§ **PROMPT**
Every line below that has the word "computer" counts once; report how many lines that makes, with no other words.

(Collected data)
BEGIN
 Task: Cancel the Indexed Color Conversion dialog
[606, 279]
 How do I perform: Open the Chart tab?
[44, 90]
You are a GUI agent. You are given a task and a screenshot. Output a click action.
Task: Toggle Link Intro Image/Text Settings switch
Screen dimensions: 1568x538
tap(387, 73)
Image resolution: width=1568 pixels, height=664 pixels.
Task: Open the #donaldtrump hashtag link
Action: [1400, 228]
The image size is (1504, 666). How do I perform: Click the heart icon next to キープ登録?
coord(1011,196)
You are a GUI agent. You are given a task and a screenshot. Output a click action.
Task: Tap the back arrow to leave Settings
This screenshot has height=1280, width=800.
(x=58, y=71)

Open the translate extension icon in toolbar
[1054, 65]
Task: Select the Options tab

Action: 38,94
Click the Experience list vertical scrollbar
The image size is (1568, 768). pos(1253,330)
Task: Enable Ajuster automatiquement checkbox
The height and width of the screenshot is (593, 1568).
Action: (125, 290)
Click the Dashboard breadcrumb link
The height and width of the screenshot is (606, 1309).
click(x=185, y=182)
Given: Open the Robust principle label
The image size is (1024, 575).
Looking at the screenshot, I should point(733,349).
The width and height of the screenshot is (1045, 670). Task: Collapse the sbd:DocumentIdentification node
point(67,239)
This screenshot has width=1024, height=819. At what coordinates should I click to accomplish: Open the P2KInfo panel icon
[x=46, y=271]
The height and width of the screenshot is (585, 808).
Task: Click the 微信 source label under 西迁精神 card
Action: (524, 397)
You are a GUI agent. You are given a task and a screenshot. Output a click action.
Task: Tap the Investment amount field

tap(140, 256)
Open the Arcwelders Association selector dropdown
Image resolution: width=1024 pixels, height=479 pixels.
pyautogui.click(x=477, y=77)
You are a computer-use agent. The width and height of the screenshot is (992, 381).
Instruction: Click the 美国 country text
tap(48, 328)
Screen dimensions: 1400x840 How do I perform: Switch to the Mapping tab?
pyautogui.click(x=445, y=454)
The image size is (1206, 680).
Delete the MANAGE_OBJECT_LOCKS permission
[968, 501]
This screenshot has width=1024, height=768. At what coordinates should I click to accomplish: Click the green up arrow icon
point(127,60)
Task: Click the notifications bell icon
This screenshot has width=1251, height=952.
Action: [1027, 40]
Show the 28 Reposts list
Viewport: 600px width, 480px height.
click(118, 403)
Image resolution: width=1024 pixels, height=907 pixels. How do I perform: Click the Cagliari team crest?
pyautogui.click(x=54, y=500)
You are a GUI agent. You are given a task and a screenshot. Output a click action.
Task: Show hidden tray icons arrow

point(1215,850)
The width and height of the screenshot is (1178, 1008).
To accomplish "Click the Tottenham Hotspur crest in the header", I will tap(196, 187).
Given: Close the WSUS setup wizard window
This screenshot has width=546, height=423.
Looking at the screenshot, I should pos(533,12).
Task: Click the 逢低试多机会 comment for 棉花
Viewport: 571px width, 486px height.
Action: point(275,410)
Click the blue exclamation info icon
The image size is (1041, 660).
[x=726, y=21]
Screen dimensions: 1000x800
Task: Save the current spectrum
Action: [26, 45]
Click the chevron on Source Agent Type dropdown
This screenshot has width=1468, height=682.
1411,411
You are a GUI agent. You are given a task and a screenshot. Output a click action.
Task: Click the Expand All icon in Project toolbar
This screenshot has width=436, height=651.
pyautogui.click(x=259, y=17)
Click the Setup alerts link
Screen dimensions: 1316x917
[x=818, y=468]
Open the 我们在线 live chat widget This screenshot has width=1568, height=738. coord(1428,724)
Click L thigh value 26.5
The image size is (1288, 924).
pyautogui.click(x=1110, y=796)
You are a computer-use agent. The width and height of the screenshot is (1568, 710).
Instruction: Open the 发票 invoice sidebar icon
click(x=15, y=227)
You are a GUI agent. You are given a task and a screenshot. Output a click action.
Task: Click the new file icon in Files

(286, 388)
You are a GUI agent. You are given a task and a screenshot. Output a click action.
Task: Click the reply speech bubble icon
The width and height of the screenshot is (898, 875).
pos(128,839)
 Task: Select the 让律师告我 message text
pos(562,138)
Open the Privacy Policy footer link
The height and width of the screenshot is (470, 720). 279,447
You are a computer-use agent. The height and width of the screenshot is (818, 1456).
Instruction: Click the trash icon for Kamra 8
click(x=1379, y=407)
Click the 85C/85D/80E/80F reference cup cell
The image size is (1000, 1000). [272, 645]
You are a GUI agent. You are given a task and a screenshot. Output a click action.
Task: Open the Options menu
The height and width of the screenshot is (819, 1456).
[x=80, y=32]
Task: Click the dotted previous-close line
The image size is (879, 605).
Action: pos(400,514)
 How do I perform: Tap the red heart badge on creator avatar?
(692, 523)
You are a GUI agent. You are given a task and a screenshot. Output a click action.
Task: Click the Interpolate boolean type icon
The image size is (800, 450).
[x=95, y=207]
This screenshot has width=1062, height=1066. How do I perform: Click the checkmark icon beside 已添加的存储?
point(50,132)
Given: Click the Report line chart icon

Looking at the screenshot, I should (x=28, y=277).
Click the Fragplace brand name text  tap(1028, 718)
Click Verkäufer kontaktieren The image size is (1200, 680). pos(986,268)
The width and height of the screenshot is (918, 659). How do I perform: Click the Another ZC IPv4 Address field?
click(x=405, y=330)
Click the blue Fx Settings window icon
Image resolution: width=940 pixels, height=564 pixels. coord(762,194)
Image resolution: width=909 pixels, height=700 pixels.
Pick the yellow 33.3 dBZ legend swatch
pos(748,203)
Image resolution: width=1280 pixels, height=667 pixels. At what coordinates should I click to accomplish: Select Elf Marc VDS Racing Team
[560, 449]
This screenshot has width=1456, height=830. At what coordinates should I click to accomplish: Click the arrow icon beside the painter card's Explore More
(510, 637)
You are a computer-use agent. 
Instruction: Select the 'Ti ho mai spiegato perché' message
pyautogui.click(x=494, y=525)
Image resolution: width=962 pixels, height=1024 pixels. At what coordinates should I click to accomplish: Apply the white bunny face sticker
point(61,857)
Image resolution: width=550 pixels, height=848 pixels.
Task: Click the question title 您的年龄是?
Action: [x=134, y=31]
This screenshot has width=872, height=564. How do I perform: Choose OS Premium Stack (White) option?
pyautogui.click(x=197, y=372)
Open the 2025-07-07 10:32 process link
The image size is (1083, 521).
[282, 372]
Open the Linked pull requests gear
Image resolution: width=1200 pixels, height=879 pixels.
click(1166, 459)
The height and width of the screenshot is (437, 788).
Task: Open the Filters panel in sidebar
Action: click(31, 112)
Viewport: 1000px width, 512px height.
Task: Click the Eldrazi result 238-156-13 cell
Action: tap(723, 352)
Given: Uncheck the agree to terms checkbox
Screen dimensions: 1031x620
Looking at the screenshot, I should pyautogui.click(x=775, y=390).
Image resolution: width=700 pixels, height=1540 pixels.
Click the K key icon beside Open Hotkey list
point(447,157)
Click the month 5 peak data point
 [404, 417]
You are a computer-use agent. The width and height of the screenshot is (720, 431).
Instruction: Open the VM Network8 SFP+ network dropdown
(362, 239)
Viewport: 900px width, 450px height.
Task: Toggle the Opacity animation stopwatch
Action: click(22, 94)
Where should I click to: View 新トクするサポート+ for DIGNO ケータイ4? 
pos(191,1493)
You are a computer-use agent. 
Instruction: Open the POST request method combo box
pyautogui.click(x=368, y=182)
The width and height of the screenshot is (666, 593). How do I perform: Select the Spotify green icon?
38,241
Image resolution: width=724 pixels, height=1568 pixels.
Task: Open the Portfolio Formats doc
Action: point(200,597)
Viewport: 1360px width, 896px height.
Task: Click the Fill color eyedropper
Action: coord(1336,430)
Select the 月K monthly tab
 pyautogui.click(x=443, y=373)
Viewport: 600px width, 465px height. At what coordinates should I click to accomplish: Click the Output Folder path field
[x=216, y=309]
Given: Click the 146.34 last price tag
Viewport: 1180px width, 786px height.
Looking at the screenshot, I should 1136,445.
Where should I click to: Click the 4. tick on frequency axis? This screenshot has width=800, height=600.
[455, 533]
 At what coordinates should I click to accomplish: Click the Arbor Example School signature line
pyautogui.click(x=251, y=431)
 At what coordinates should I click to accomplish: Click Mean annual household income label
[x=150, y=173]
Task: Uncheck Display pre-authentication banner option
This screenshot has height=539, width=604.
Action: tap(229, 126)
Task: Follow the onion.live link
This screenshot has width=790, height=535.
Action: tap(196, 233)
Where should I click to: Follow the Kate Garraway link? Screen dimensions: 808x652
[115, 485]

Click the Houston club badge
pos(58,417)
END
§ **EXERCISE OUTPUT**
6